So what do inflation figures for February tell us about whether the greater danger is prices that are falling, deflation, or prices that are set to rise too fast?
Well with the official inflation figure announced as a big fat zero - the lowest since records were first properly kept - interest rates look set to be lower for longer, and the official Bank of England rate of 0.5% could even be nudged nearer nought.
So why has inflation vanished?
Well the Office for National Statistics says that the biggest contributors to the drop in inflation from a trivial 0.3% to 0% were food and non-alcoholic drinks, furniture and household goods, recreation and culture (books, games, toys, hobbies and "data processing equipment").
What is striking is that transport - the price of petrol and diesel - was not a factor this month in the drop in the inflation rate, because oil prices have risen a bit.
So the driver of falling inflation looks to be the strength of sterling, especially against the weakening euro - which is reducing the cost of imports.
The important point is that, for now at least, the fall in the price of food, games, petrol and energy, if it persists for a few months, is good news for most of us - because it increases our spending power and our pounds go further. In other words we feel and are a bit richer.
Bad deflation
But if stagnation in prices were to go on for longer, if it were to turn into fully fledged deflation, that would be worrying.
The point is that if we thought that the price of things we don't normally have to buy at any particular moment - household goods like washing machines for example, or motor cars - was on a firmly downward path, we would probably defer purchases of those things, and that would depress economic activity.
We would be experiencing Japanese-style bad deflation, of the sort that can undermine prosperity for years and even (in Japan's case) decades.
Right now, we are some considerable way from bad deflation - although across the Channel the European Central Bank is increasingly anxious that pernicious deflation is the looming monster in its midst.
As for the Bank of England's Mr Haldane, his concern, which he said was a personal view, is that the relationship between growing employment and wage rises has weakened - such that the strength of the UK's economic recovery and the fall in unemployment might not be leading to sufficiently rapid wage growth that would force inflation back to target.
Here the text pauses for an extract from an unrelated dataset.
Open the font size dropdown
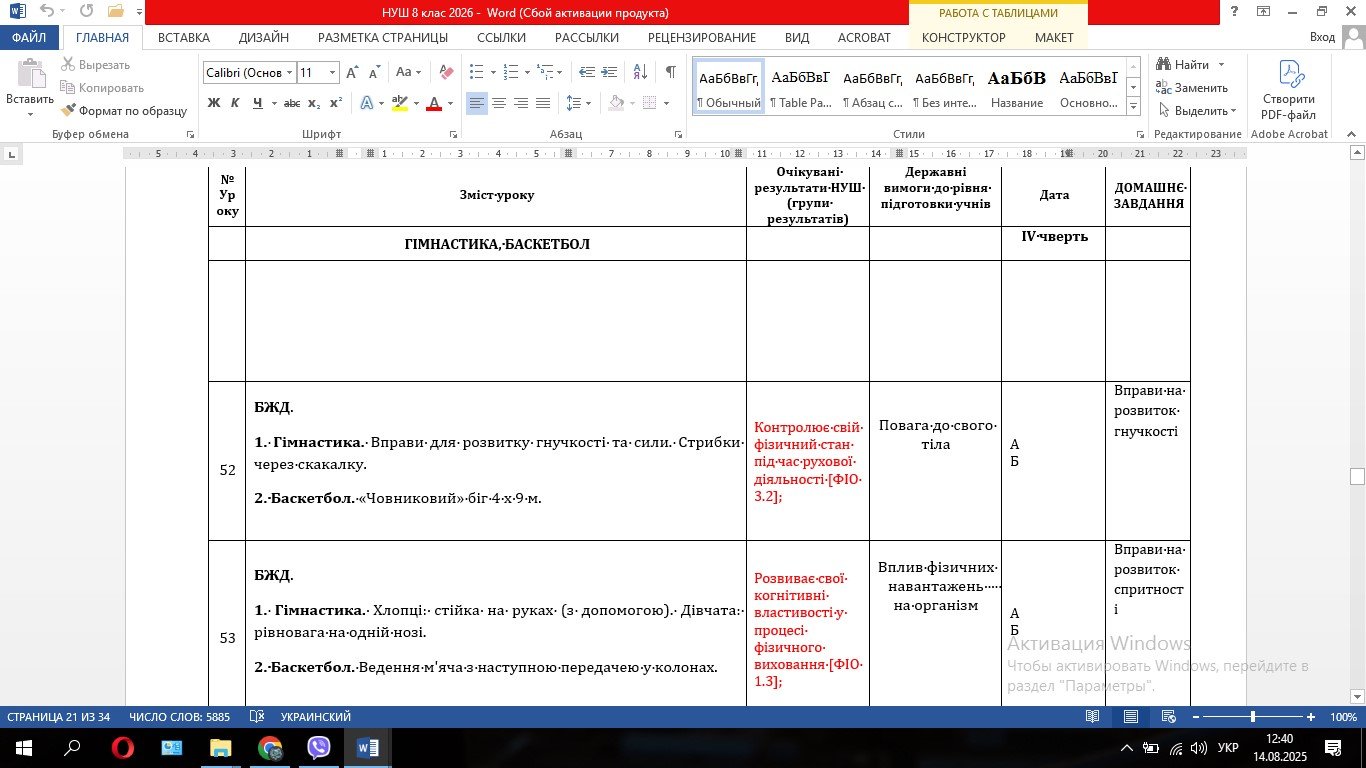 [333, 73]
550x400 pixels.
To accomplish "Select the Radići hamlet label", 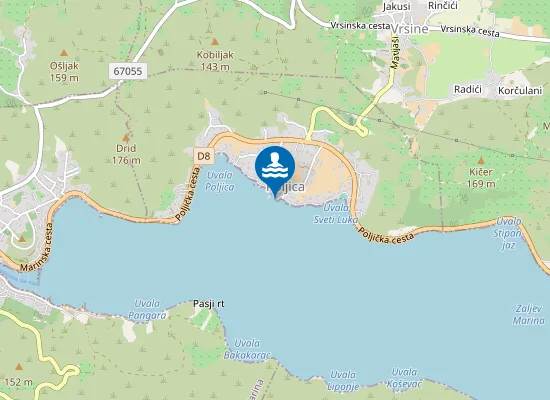I will (468, 89).
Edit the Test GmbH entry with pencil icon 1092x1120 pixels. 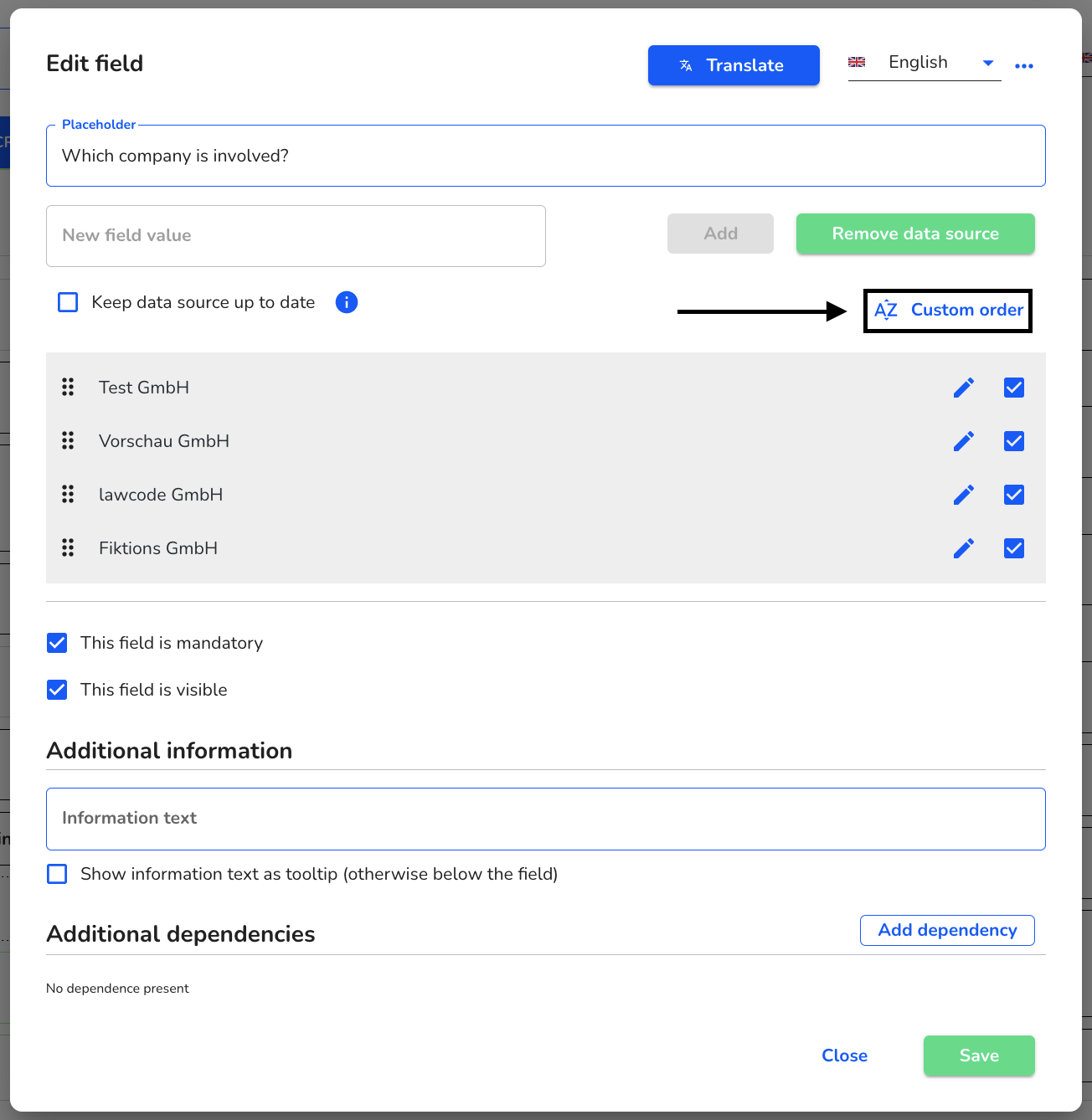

So in other words the big test of whether this is good or worrying deflation will come in the next few weeks, when a disproportionate number of employers decide what they are going to pay their people over the coming year.
Or to put it another way, any signs that a slight weakening in wage growth, seen in the last official figures, is becoming a trend would mean there is slim chance of an interest rate rise till the autumn of 2016 or later - and there could even be more quantitative easing (creation of money) and an interest rate cut.